PAGE EXCERPT
Thursday, September 25, 2014

Apple says only 9 customers have formally complained about the iPhone #bendgate



If you've been waiting for a response from Apple about the recent wave of #bendgate news, it is finally here. The response may not be as quotable as "you're holding it wrong", but it does have the same sort of denialist inflection. Apple has come out and said that only 9 customers have formally complained about a bent iPhone.


Apple went on to say to CNBC that with normal use, such a bend to an iPhone is "extremely rare", because Apple chose "high-quality materials and construction very carefully for their strength and durability." Beyond that, Apple says it performed rigorous testing throughout the development of the new iPhones, and tested "3-point bending, pressure point cycling, sit, torsion & user studies". All of that leading to just 9 customers complaining of a bent phone through the first 6 days of iPhone sales. 


Given the millions of iPhones sold, this is an extremely small number; and, given how difficult it actually is to bend an iPhone (for the most part you need to be actively trying to bend it, in order to do so), Apple may be right to downplay the issue. Of course, this response seems to misunderstand much of the concern from users, and it ignores that Apple's choices directly caused this. The concern is not that it is easy to bend an iPhone, but that this could develop into a much larger issue over time. (It isn't easy to bend. Just look at how much pressure needs to be applied in the video below to cause the bend. That is not "normal use" by any means.) So, the number of complaints for the first 6 days doesn't really mean much.

GIVEN DATA
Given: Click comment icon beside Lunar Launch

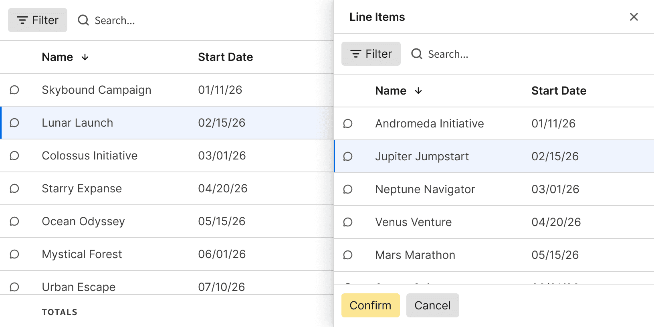Looking at the screenshot, I should [14, 123].
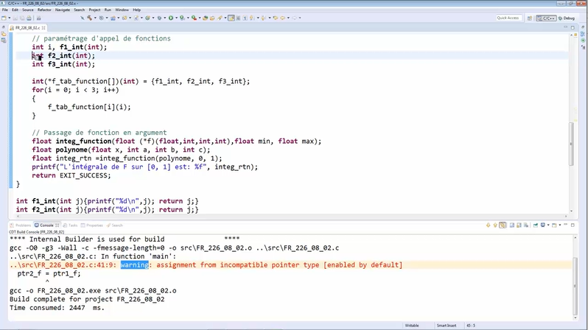Switch to the C/C++ perspective button

[547, 18]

TASK STATEMENT
Transcribe the stretch of the iPhone bendgate article above from "Given the millions" through "really mean much.".

REPLY TO THE TASK
Given the millions of iPhones sold, this is an extremely small number; and, given how difficult it actually is to bend an iPhone (for the most part you need to be actively trying to bend it, in order to do so), Apple may be right to downplay the issue. Of course, this response seems to misunderstand much of the concern from users, and it ignores that Apple's choices directly caused this. The concern is not that it is easy to bend an iPhone, but that this could develop into a much larger issue over time. (It isn't easy to bend. Just look at how much pressure needs to be applied in the video below to cause the bend. That is not "normal use" by any means.) So, the number of complaints for the first 6 days doesn't really mean much.